[START Text provided]

The first book in the series is The Way of Shadows, second Shadow's Edge, third Beyond the Shadows. Yeah this series has a thing for shadows. Brent Weeks also released a novella in 2011 in audio or e-book format only called Perfect Shadow, who else is surprised that the title has the word shadow in it?


Tropes used in The Night Angel Trilogy include:
  • Abusive Parents: Technically, Hu Gibbet is Vi's master, not her father, but it has the same effect. She was also raped by at least one of her mother's lovers, and her mother didn't give a shit. Her test to become Hu's apprentice was to kill them.
    • Also, Godking Garoth sure counts.
  • Accidental Pervert: Kylar and Vi's wedding earrings create what are essentially highly realistic wet dreams. None of them amount to anything due to personal baggage, but they often involve one or both being a at least a little bit nude.
  • The Atoner: Count Drake spent his life abolishing slavery in Cenaria, because he used to be the biggest slave trader in the country.
    • Durzo, after the Wolf brings him back for the last time.
  • Back From the Dead: Durzo. After being killed by Kylar, he is granted one final life 'for old time's sake' by the Wolf.
  • Badass Arguably, many characters could qualify.
    • Durzo For being every goddamned hero of legend at some point or another.
    • Kylar He kills thirty highlanders (Effectively a race of big guys), four vurdmeisters (Mages hyped up on crazy amounts of power), and an aethling (A vurdmeister son of the Godking). But, he lacks a certain je ne sais quoi.

[END Text provided]

Things to do:
1 – In the Night Angel Trilogy text, why did Count Drake spend his life abolishing slavery in Cenaria?
2 – Reproduce the stretch of the Night Angel Trilogy text from "Tropes used in" through "in the country.".
3 – Carry the list of Night Angel Trilogy tropes forward, adding the entries that follow the last one shown.

[START Information given]

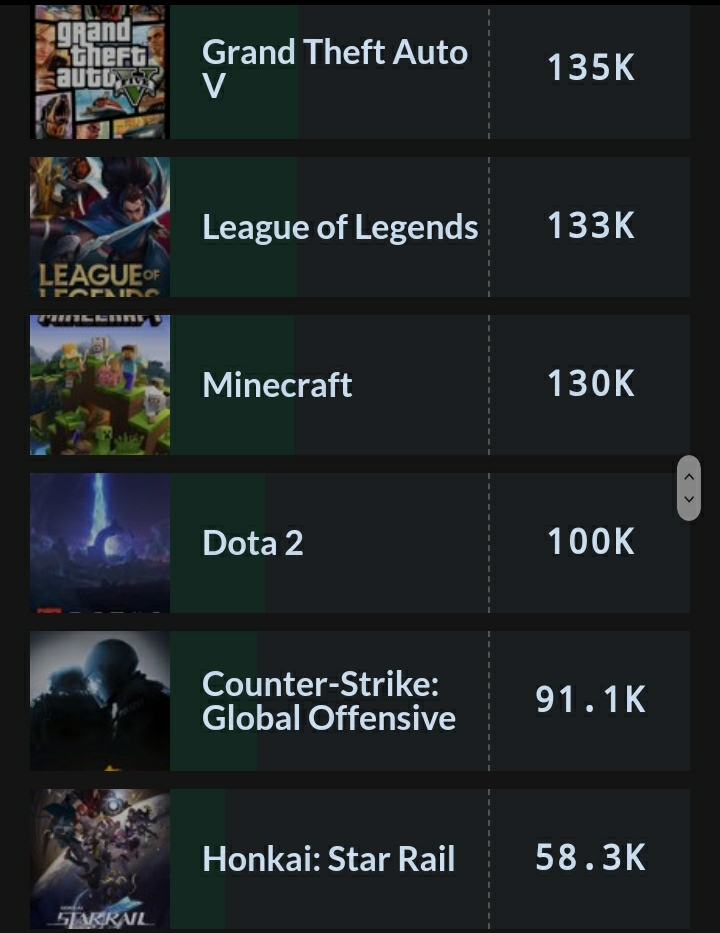The width and height of the screenshot is (720, 933).
Task: Click the up arrow on the scroll control
Action: (x=689, y=477)
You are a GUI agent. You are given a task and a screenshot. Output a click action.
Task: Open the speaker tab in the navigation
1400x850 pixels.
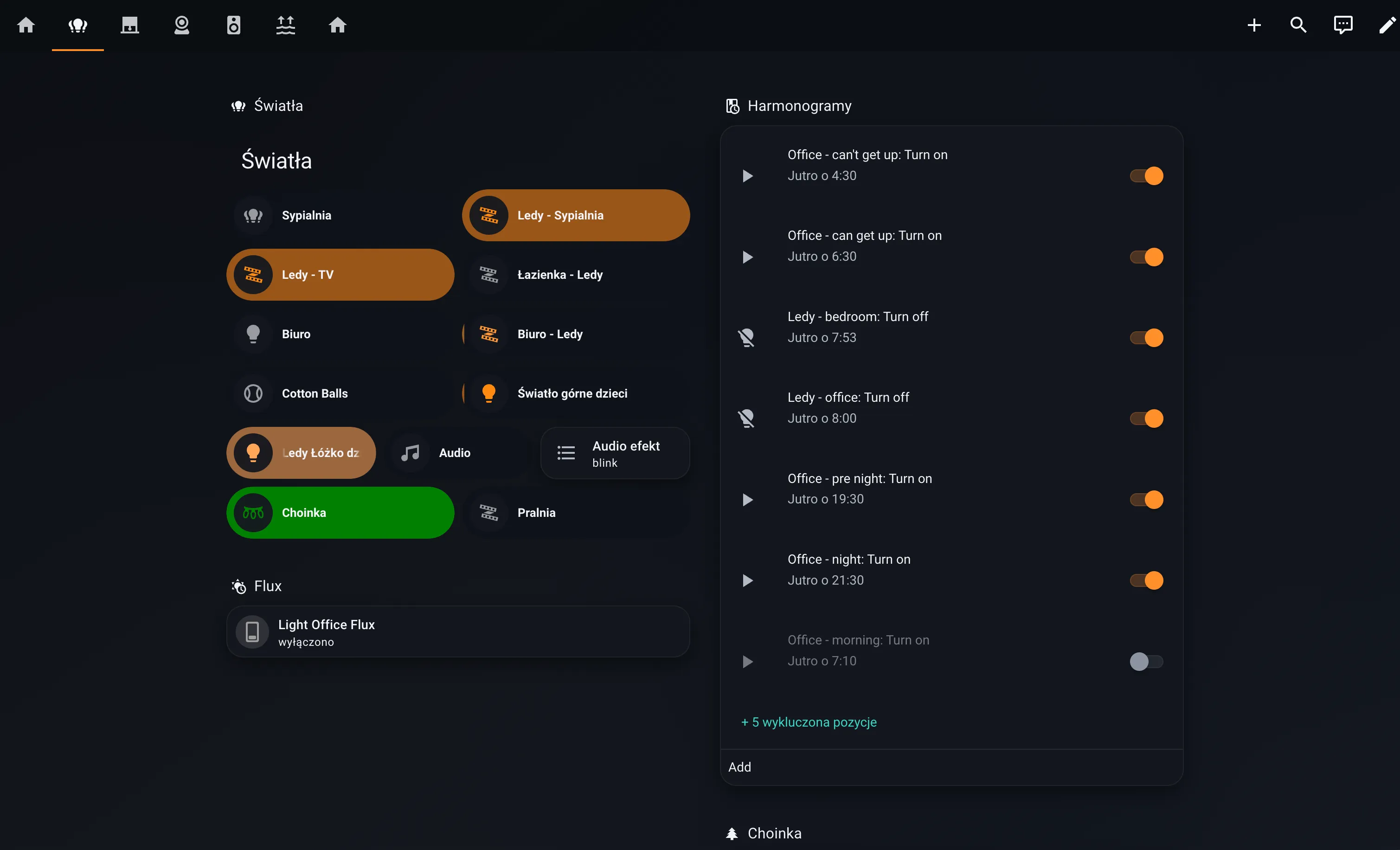click(233, 25)
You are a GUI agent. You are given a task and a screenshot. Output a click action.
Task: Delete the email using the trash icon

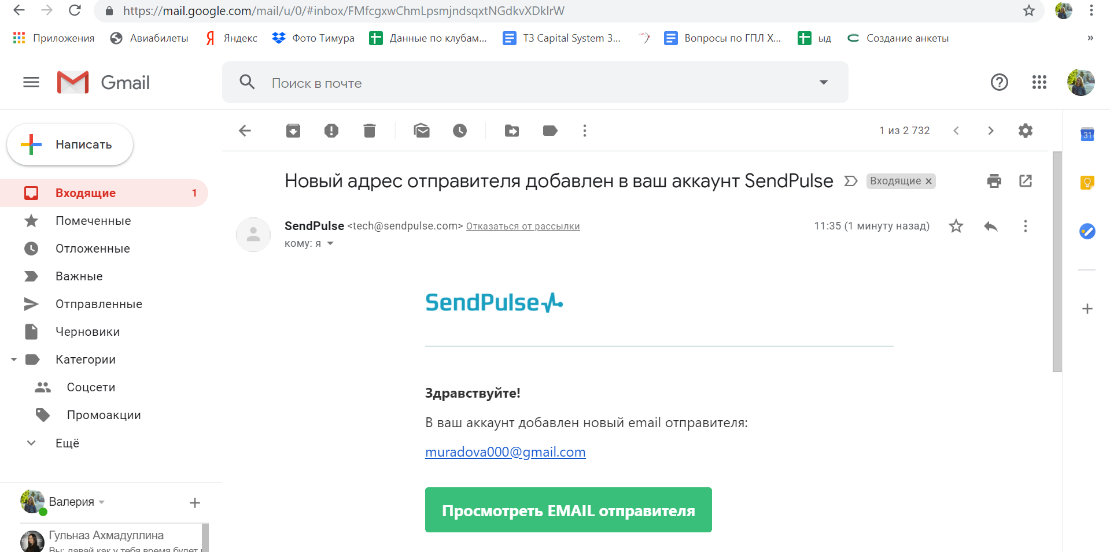coord(370,130)
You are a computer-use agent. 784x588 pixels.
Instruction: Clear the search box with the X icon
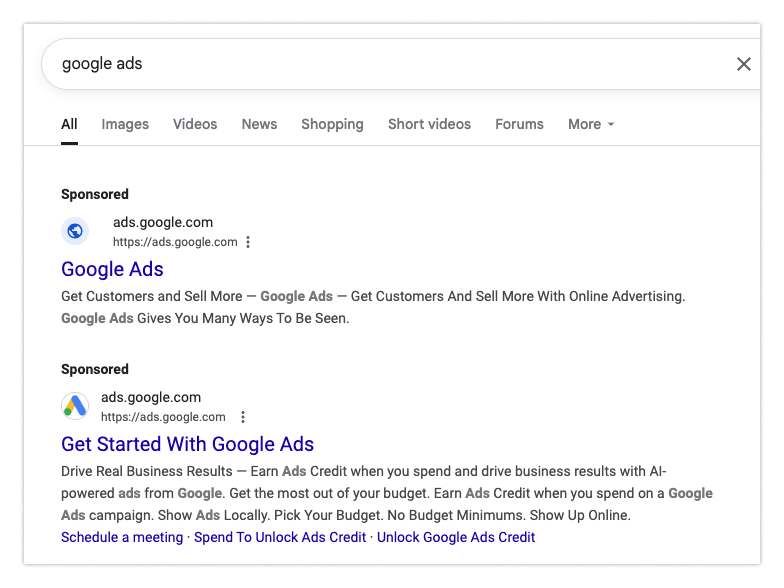coord(743,64)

[END Information given]

Answers in order:
1 – He used to be the biggest slave trader in the country.

2 –
Tropes used in The Night Angel Trilogy include:
  • Abusive Parents: Technically, Hu Gibbet is Vi's master, not her father, but it has the same effect. She was also raped by at least one of her mother's lovers, and her mother didn't give a shit. Her test to become Hu's apprentice was to kill them.
    • Also, Godking Garoth sure counts.
  • Accidental Pervert: Kylar and Vi's wedding earrings create what are essentially highly realistic wet dreams. None of them amount to anything due to personal baggage, but they often involve one or both being a at least a little bit nude.
  • The Atoner: Count Drake spent his life abolishing slavery in Cenaria, because he used to be the biggest slave trader in the country.

3 –
    • Logan Gyre, resident Badass Normal nobleman. He leaps into the Hole, effectively hell on earth. And survives.
    • Solon Stormrider. He is commanded to halt a rebellion. So how does he do it? He sets off in a canoe to the next island over. In the middle of winter. By himself. He then puts down the first rebellion single-handedly, takes the captured soldiers home, and wakes up to find people are volunteering to take him on their ship to the next island, still in the middle of the storm-ridden winter. And he has white hair - which, according to his crew, is growing through white because the winter storms found him too tough to chew on and spat him back out. The real reason is more awesome; he uses the most powerful magical artifact on earth, the merest touch of which can kill a lesser mage, and survives.And it kills almost every single munchkin bad guy magician in a mile radius. Oh, and he fights the next guy to a standstill, with a sword on fire!
    • Lantano Garuwashi : Another Badass Normal A exceptional swordsman about on Par with Durzo and without the use of any talent.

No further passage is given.